Using economic modeling, they found that if poorer women had the same access to contraception as more well-off women, it would cut the birth rate for single women living in poverty in half. Doing the same for abortion would also have a dramatic impact, reducing the birth rate from 72 births per 1,000 women to 49. Of course, the real solution would be to make both contraception and abortion accessible to lower-income women, which would probably result in their unintended birth rate coming very close to what it is for higher-income women.
One of the peculiar facts the Brookings Institution pulls out is that the abortion rate is higher for the highest income bracket they looked at, which was 400 percent of the poverty rate. Single women who make $47,000 or more a year abort 32 percent of their pregnancies, whereas single women making $11,670 a year or less abort only 8.6 percent of their pregnancies. Women in the middle abort 11 percent of their pregnancies. That may seem hard to square with data from the Guttmacher Institute that shows that the majority of abortions are obtained by women living in or near poverty: Nearly 70 percent of abortions are for women who make 200 percent or less of the federal poverty line.
How can it be true that middle-class single women abort nearly one-third of their pregnancies, but lower-income women, who abort a smaller percentage of their pregnancies, still make up most of patients sitting in abortion clinic waiting rooms on any given day? The answer is simple: Lower-income single women get pregnant way more often. Way more often. The Brookings Institution found that single women at or below the federal poverty line were three times as likely to get pregnant in a given year than middle-class single women. That’s because lower-income women were twice as likely to have had unprotected sex.
These statistics matter because they underline the one unchanging truth about the abortion rate: The only reliable way to lower the overall number of abortions women get is to make contraception accessible and affordable. Study after study shows this. Reducing abortion access isn’t just cruel but ineffective. Middle-class women may abort more of their pregnancies, but since they get pregnant way less often, they still have fewer abortions overall. Discouraging abortion just doesn’t work nearly as well as preventing unintended pregnancy in the first place.
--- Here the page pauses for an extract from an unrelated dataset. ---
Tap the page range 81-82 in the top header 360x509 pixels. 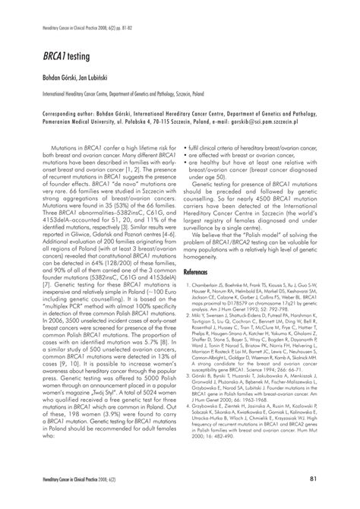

Contraception is the best anti-abortion program there is. Yet, just this weekend, Chris Christie was trying to shore up his “pro-life” credentials at CPAC by bragging about how he slashed family planning funding from the New Jersey budget. The supposedly anti-abortion crowd gave a rousing cheer for this man who removed $7.5 million from a program providing the best prevention we have on hand for abortion, which is birth control.
Correction, March 2, 2015: This post originally misidentified the Brookings Institution as the Brookings Institute.